## Begin

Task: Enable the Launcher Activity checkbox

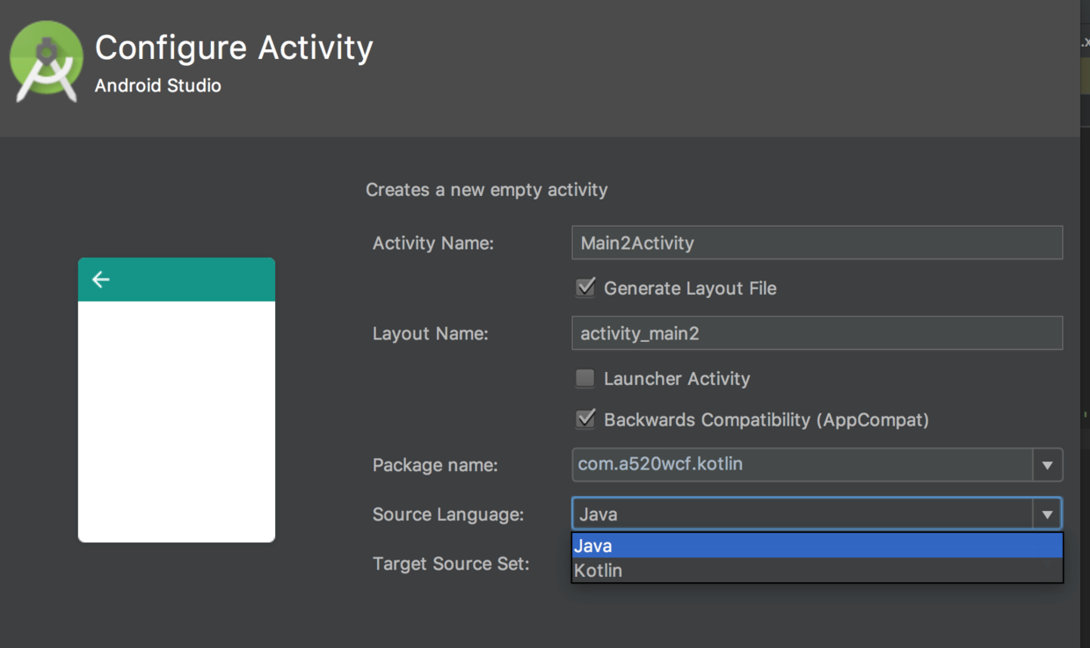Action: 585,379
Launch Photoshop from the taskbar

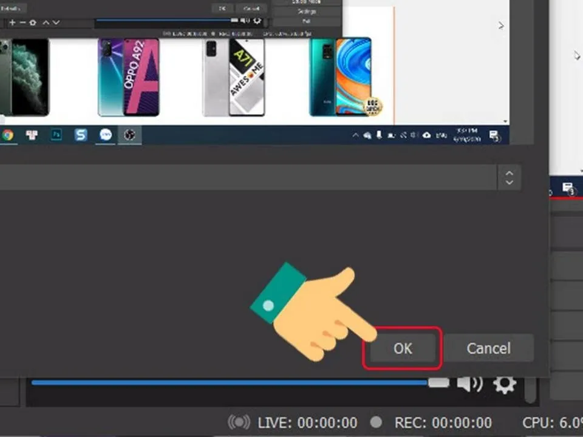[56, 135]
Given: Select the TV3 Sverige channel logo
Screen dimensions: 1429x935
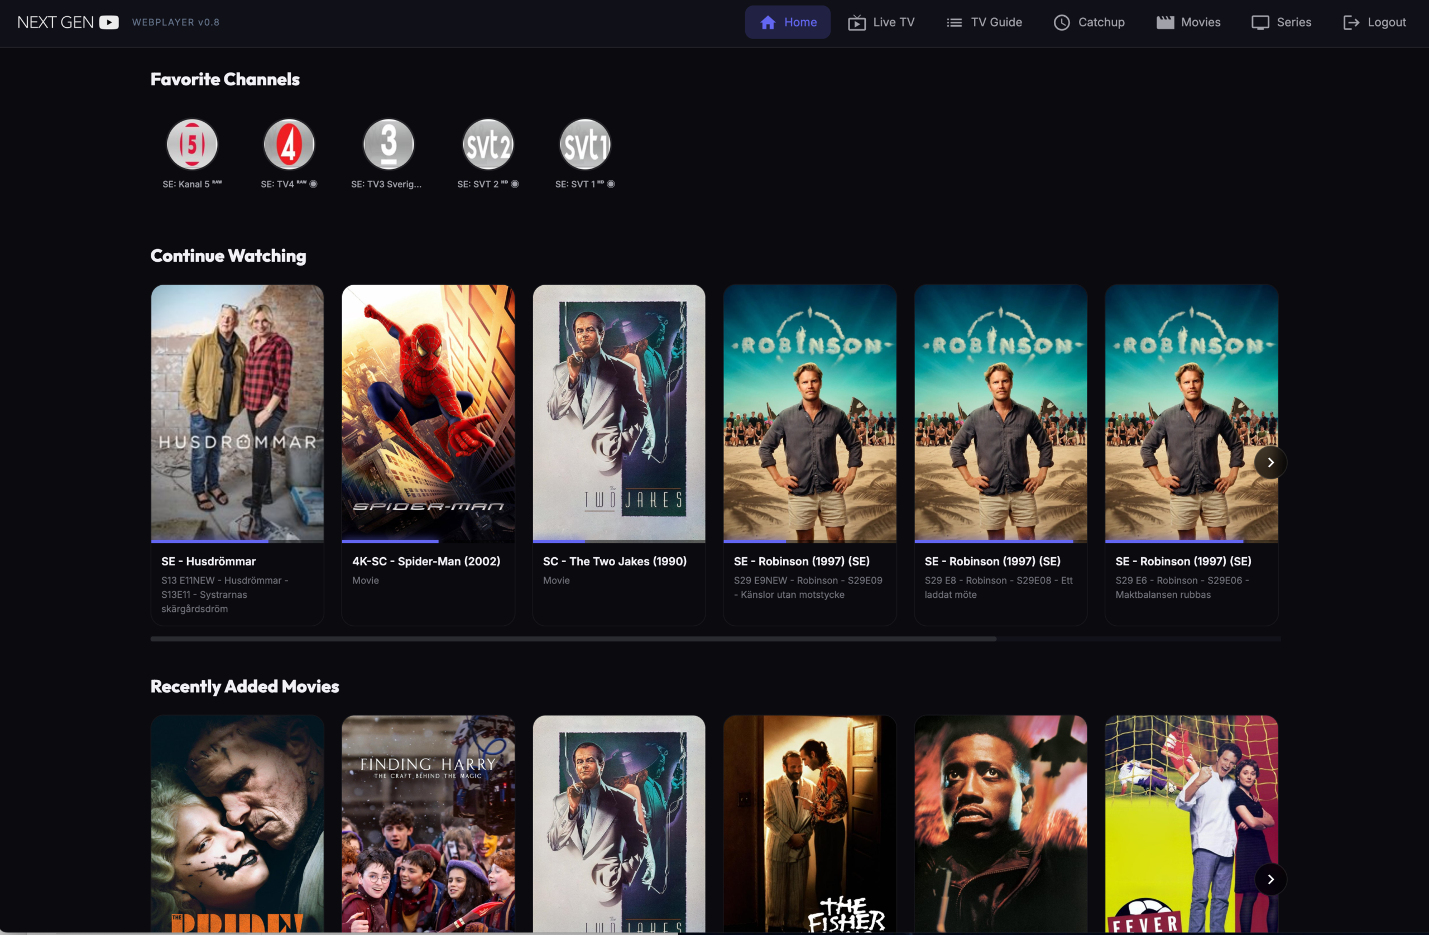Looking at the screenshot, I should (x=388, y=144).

## End

REQUIRED WORK:
Copy the listing word for word, starting at the line containing "Given: Select the TV3 Sverige channel logo" and running through its final line, both included. Leave the pictures out.

SOLUTION BELOW:
Given: Select the TV3 Sverige channel logo
Screen dimensions: 1429x935
Looking at the screenshot, I should (x=388, y=144).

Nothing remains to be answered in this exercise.